Thirty-six participants qualified for the study and were randomly assigned to test or control groups.  Two chiropractors saw participants at an urban outpatient clinic. One chiropractor performed the history, exam and manipulations while the other chiropractor (blinded to treatment allocation) detected the trigger points and measured all PPTs. The primary outcome was PPT values from infraspinatus and gluteus medius muscles.  The infraspinatus was chosen due to its innervation from the manipulated segment (C5-6). The gluteus medius acted as a regional control point (L4-S1 innervation).

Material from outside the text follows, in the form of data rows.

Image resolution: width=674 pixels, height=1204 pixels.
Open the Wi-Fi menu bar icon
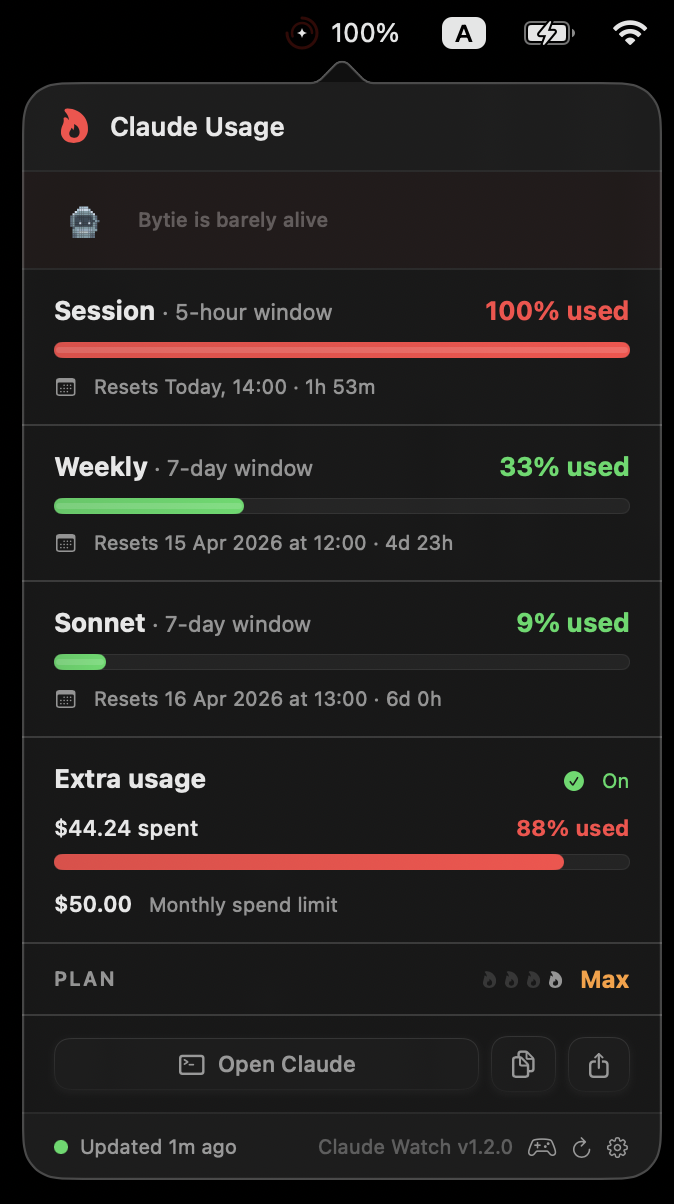pos(628,32)
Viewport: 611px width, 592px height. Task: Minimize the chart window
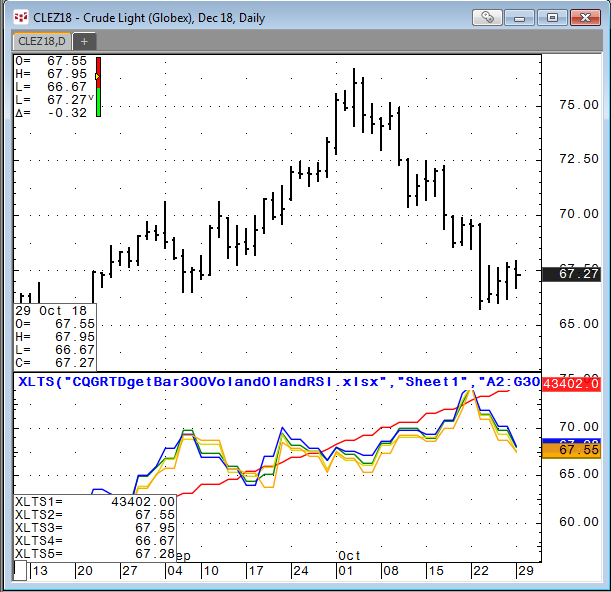point(520,17)

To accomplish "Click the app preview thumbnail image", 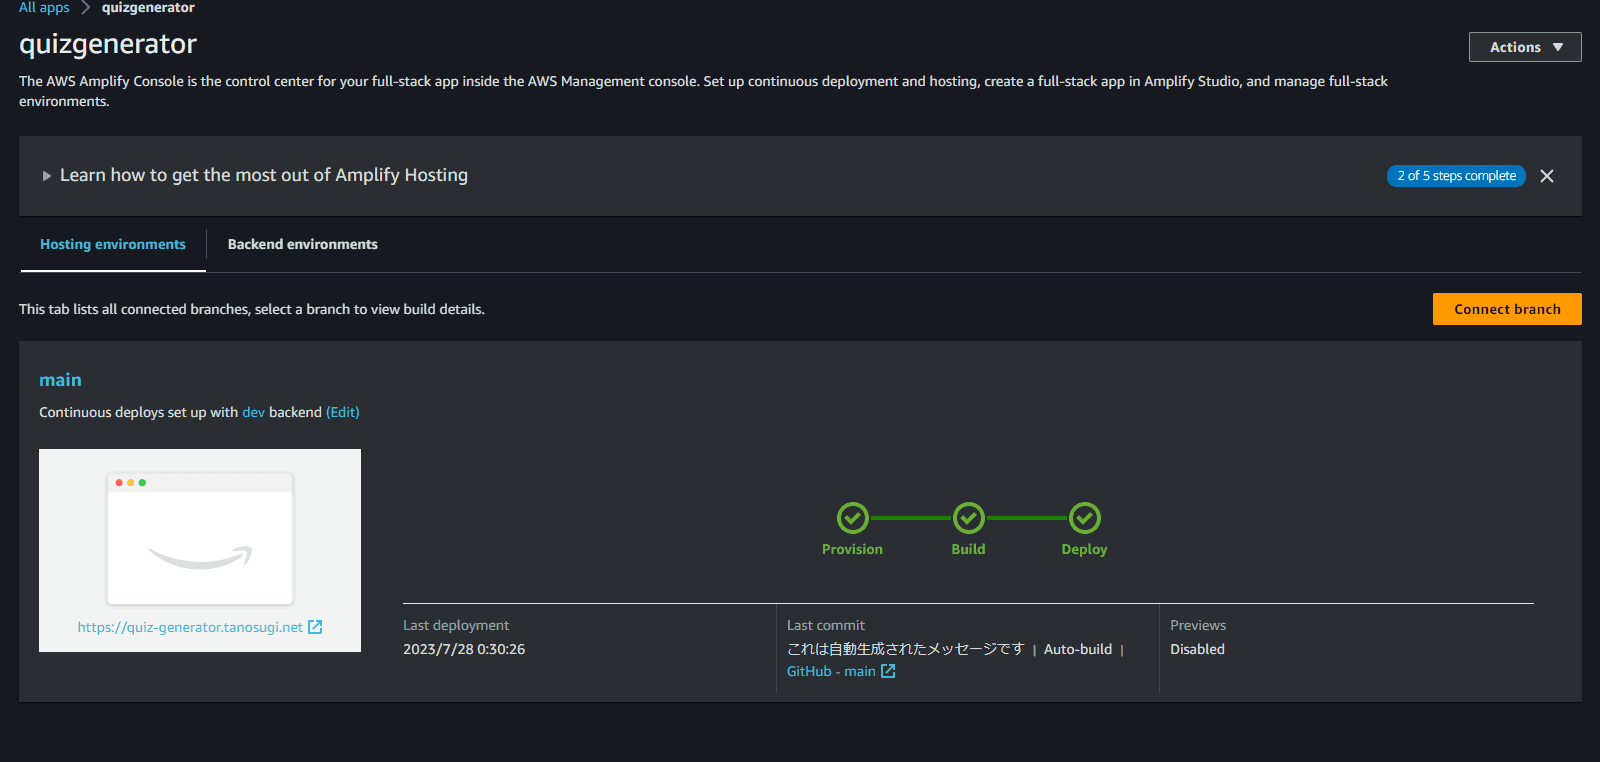I will (x=200, y=538).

PPT was measured with a force gauge (Newtons) over the trigger point locus (infraspinatus, gluteus medius) and was defined as the force necessary to elicit the onset of a deep dull achy local discomfort and/or referred pain. Measurements were taken at 1,5, 10, and 15 minutes postintervention.  In order to specifically compare regional antinociceptive effects between intervention groups, the authors also calculated the PPT difference (PPTdiff) between infraspinatus and gluteus medius trigger points at each time interval within each participant. Participants received a rotary type manipulation to the C5-6 segment in a supine posture.   Additionally, a drop piece mechanism was used to aid in the high velocity low amplitude thrust.  Control participants received a sham manipulation.  The sham consisted of rotating the neck of the participant, supporting the neck of the participant with the clinician’s forearm under the headpiece and a thrust of the forearm into the headpiece.  It is noted that the contact hand did not thrust and did not create ‘a real manipulation’ of any segment.

Results:

  • there was a significantly increased PPT threshold for infraspinatus trigger points in treated participants compared to controls at all time intervals beyond baseline
  • there was a significantly increased PPT threshold for infraspinatus compared to gluteus medius before and after manipulation at all time intervals beyond baseline
  • no significant differences in PPT scores were observed at any time interval when comparing test gluteus medius, control infraspinatus, and control gluteus medius groups
  • there were significant increases in PPTdiff in the test group vs controls at all time intervals beyond baseline

Key Findings:

  • This study suggests that SMT evokes statistically significant short-term increases in PPT in segmentally related myofascial tissues in young adults
  • Decreased pressure sensitivity (increased PPT score) was observed at all time intervals beyond baseline within neurologically linked infraspinatus muscle after real, but not sham, manipulation
  • The peak antinociceptive effect was measured as a 36% decrease in pressure sensitivity from baseline values and was recorded at 5 minutes postSMT

So, what does this study tell us?  It suggests that SMT evokes robust regional antinociceptive effects in myofascial tissues.  It also provides important evidence to support further research into the potential benefit and role of SMT in the management of chronic widespread pain syndromes  including myofascial pain, and fibromyalgia.

Reference: Srbely JZ, Vernon H, Lee D, Polgar M. Immediate effects of spinal manipulative therapy on regional antinociceptive effects in myofascial tissues in healthy young adults. J Manipulative Physiol Ther. 2013 Jul-Aug;36(6):333-41.